本文抜粋 –
────

出演者も障害をもった人が多数 ヒロインは「片翼の小さな飛行機」のヒロイン

 障害者を起用するという点では、本作にも重なるものがある。NHKは「パーセント」の出演者をオーディションで募集し、「障害」「持病」のある人を条件とした。100人を超える応募があったという。

 最終的に未来と共にハルはドラマに出演することを了承するが、ハルを演じる和合由依も、2年前の東京パラリンピックの開会式で車イス姿の「片翼の小さな飛行機」を演じた若者だ。

恋人と「感動ポルノ」「上から目線」で激しい口論

 5月18日の第2話では、新任の編成部長・長谷部由美(水野美紀)から“根本的に人間を描くという意識が欠如している“と未来は厳しい指摘を受ける。

 未来は、恋人の町田龍太郎(岡山天音)と同棲している。龍太郎は学生映画で脚本賞を獲ったこともあり、才能は一目置かれながらも、就職せずにバーでバイトをするフリーターだ。

 未来の企画書を見た龍太郎の発言がきっかけで、2人は激しい口げんかをしてしまう。

(龍太郎)「『女性や障害者、マイノリティです。うちらは差別されてまーす』みたいなこと言われても、そんな説教されたないから、こっちは……」

(未来)「説教…?」

(龍太郎)「説教やろ。こんな『上から目線』でもの作って……。それはみんなテレビを見んようなるわ」

 こちらも一生懸命にドラマを作っている、障害のある素敵な俳優も多くいる、という未来の反論に対しても、

(龍太郎)「それ…、障害者やのに頑張っている…から素敵なんやろ?そんなの『感動ポルノ』や。やばいで、未来。テレビの世界につかりすぎて、感覚おかしなってるちゃう?」

 龍太郎が口にした「感動ポルノ」とは、障害者が「感動」のために消費される存在になっていることを痛烈に批判した、オーストラリア人ジャーナリストのステラ・ヤングの言葉だ。2016年、日本テレビの恒例番組「24時間テレビ 愛は地球を救う!」の裏番組としてNHKが「バリバラ」を生放送して大きな話題になった。日テレで「困難に見舞われてもけなげに頑張る存在」として描かれていた難病患者の女性が、NHKでは「本当の自分の姿とは違う」と本音を暴露したからだ。

 その後、未来がハルとの距離を縮めていく展開となる。自分の弱さや、龍太郎との口げんかの顛末などまで打ち明けるようになる。企画書は改善されていくものの、編成部長のOKは出ない。

────

作業項目 A – 本文抜粋によれば、NHKは「パーセント」の出演者オーディションでどのような人を応募条件としましたか。
作業項目 B – 本文抜粋のうち、「最終的に未来と共にハルはドラ」で始まり「れたないから、こっちは……」」で終わる箇所を一字も変えずに書き写してください。
この一覧は本文抜粋とは別の出典から取ったものです。

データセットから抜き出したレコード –

────

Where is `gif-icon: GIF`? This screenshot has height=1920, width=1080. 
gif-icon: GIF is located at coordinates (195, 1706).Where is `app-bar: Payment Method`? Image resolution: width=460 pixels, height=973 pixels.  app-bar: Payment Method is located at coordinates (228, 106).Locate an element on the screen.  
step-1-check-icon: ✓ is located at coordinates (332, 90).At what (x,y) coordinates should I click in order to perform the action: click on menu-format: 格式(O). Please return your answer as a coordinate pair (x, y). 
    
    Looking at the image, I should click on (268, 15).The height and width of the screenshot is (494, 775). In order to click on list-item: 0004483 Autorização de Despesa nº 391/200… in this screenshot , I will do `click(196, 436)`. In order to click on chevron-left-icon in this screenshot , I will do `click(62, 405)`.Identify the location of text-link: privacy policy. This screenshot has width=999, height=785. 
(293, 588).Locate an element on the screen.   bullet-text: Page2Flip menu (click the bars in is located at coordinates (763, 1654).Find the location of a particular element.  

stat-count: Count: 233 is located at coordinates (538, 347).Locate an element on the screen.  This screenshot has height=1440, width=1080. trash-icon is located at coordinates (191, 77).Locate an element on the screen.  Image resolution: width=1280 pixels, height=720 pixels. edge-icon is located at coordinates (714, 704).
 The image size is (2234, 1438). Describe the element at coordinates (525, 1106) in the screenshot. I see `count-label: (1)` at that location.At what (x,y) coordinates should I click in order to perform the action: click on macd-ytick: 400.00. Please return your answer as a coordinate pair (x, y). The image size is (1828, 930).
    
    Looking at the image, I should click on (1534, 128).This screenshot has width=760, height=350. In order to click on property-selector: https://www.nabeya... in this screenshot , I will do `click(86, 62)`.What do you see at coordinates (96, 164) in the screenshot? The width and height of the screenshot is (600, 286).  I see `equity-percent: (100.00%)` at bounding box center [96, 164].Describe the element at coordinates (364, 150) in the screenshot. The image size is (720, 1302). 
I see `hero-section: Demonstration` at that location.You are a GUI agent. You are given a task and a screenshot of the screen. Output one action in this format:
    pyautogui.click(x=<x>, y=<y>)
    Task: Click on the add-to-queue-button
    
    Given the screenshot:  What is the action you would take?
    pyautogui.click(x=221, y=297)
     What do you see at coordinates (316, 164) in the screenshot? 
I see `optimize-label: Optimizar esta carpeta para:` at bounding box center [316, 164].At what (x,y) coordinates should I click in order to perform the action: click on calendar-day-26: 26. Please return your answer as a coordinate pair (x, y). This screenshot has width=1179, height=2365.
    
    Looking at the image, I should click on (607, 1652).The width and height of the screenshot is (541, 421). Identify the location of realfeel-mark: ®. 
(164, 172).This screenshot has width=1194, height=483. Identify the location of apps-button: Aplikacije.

────

演習の解答 A – 「障害」「持病」のある人です。

演習の解答 B –
最終的に未来と共にハルはドラマに出演することを了承するが、ハルを演じる和合由依も、2年前の東京パラリンピックの開会式で車イス姿の「片翼の小さな飛行機」を演じた若者だ。

恋人と「感動ポルノ」「上から目線」で激しい口論

 5月18日の第2話では、新任の編成部長・長谷部由美(水野美紀)から“根本的に人間を描くという意識が欠如している“と未来は厳しい指摘を受ける。

 未来は、恋人の町田龍太郎(岡山天音)と同棲している。龍太郎は学生映画で脚本賞を獲ったこともあり、才能は一目置かれながらも、就職せずにバーでバイトをするフリーターだ。

 未来の企画書を見た龍太郎の発言がきっかけで、2人は激しい口げんかをしてしまう。

(龍太郎)「『女性や障害者、マイノリティです。うちらは差別されてまーす』みたいなこと言われても、そんな説教されたないから、こっちは……」